Yesterday I had a very unique opportunity that doesn't come along very often. After getting home in the afternoon, I hit the elliptical machine for a quick 30-minute workout, then rehydrated afterward with a bottle of suds.

Not halfway through my beverage (held in one hand while playing Frisbee with my daughter with my other hand), my neighbor came rushing over in an obvious state of angst and solicitude. Always willing to help out my fellow man or woman in any way I can, I set down my longneck to listen to her distressed request. My 5-year-old daughter watched very curiously and tentatively from several feet away.

I was hoping from the tone of her (my neighbor's) voice that everything was okay with her husband, a retired, elderly man who is usually the one to rush over to solicit a favor. It was very uncommon that his wife would make the 50-yard trek through the briers and brambles.

"Is everything okay?" I asked, implicitly asking about her husband.

"Nooooooo. I need your help . . . . fast!" she said anxiously.

I immediately thought that a tree, a ladder, the refrigerator or something heavy had fallen onto her husband who now lay gasping for air with crushed lungs and broken hip unable to move. This was a "Life Alert" situation, and I was being summoned as first response. Flashes of my past experiences and math and construction backgrounds immediately flashed into my head as I developed a quick plan of attack. I took another swig of my beverage for some liquid courage to help me through this Code Red event. My daughter took my lead, as she was already putting away the Frisbees and putting her jacket back on. All this happened in an instant.

"What's the problem?" I asked with the calm, stoic confidence of a seasoned EMT.

I wasn't prepared for what came next. In fact I was rather shocked by her answer to the question.

"My cat is stuck under my deck and my husband isn't home!!!!"

Knowing her cat was very important to her, as dear to her as any other member of her family, I was relieved that it wasn't anything more serious, but much of my adrenaline suddenly left me as I realized what a non-critical, routine rescue this was going to be, even though it would incorporate more of my construction background than heavy lifting followed by CPR.

Nonetheless, I snapped into action. I grabbed my drill, hammer, and several pry and crow bars. I also grabbed my telescoping light-bulb changer pole that has come in very handy so many times before for knocking Frisbees out of trees. My instinct told me that this might come in pretty handy when used parallel to the ground as well as a "Kitty Cajoler." My daughter grabbed a few "tools" of her own: her baby doll, a flashlight, and a spare battery for the cordless drill. With a few last minute gulps of my rehydrating fluid, the three of us set off with blood in our eyes and snot in our noses (the cedar was really bad yesterday.)

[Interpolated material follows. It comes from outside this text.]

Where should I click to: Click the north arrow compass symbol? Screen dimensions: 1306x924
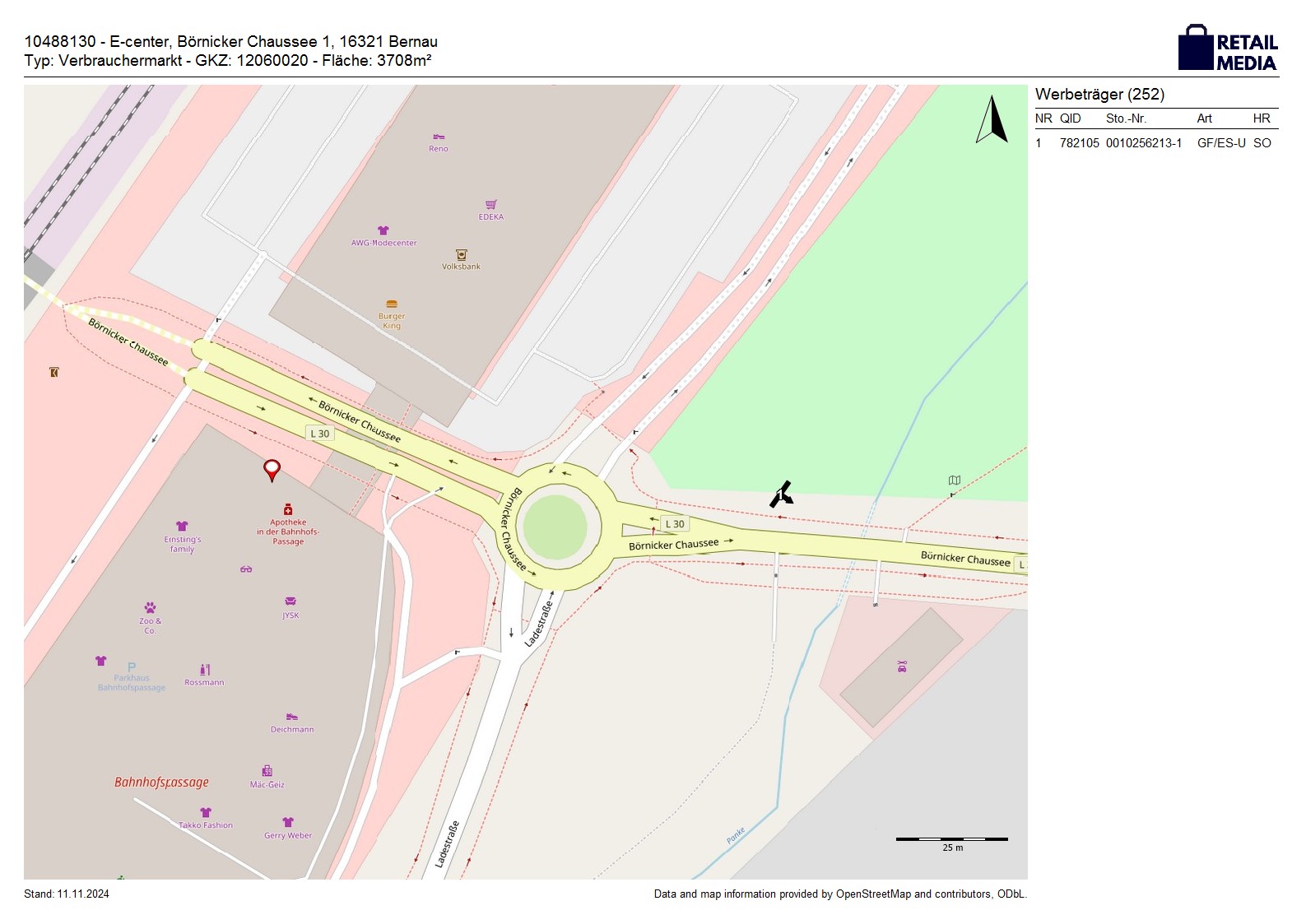point(992,120)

Apparently the cat, which had never been out of the house for more than 10 closely supervised minutes at a time, escaped three days prior and had been missing since. With no food or water and overnight temperatures dipping below freezing, my neighbors had almost given up all hope of ever seeing their "Fluffles" ever again. But yesterday, just as I must have been finishing up on the elliptical, the neighbor's dog, while outside for its "business" began yapping at the deck. Sensing the tirade was more than just a delusional cross-eyed dog trying to ward off the benign threats of a piece of treated lumber, she investigated between the slats of the deck and discovered her beloved, lost feline. After placing a pine cone directly above the motionless kitten to mark its location, she called her husband and came to get me.

Once "Team Korpi" arrived on the scene, I was confused as to how the cat was "trapped" beneath the deck, as there were several points of entry with enough clearence between the deck and ground for the cat to simply walk out on its own, the same places that allowed me a good look underneath to reveal plenty of crawl space even for the fattest of housecats. I assumed she must have her claw, tail, whiskers, or something caught on something else, but that idea was soon abandoned as the cat was no longer beneath the carefully placed pine cone.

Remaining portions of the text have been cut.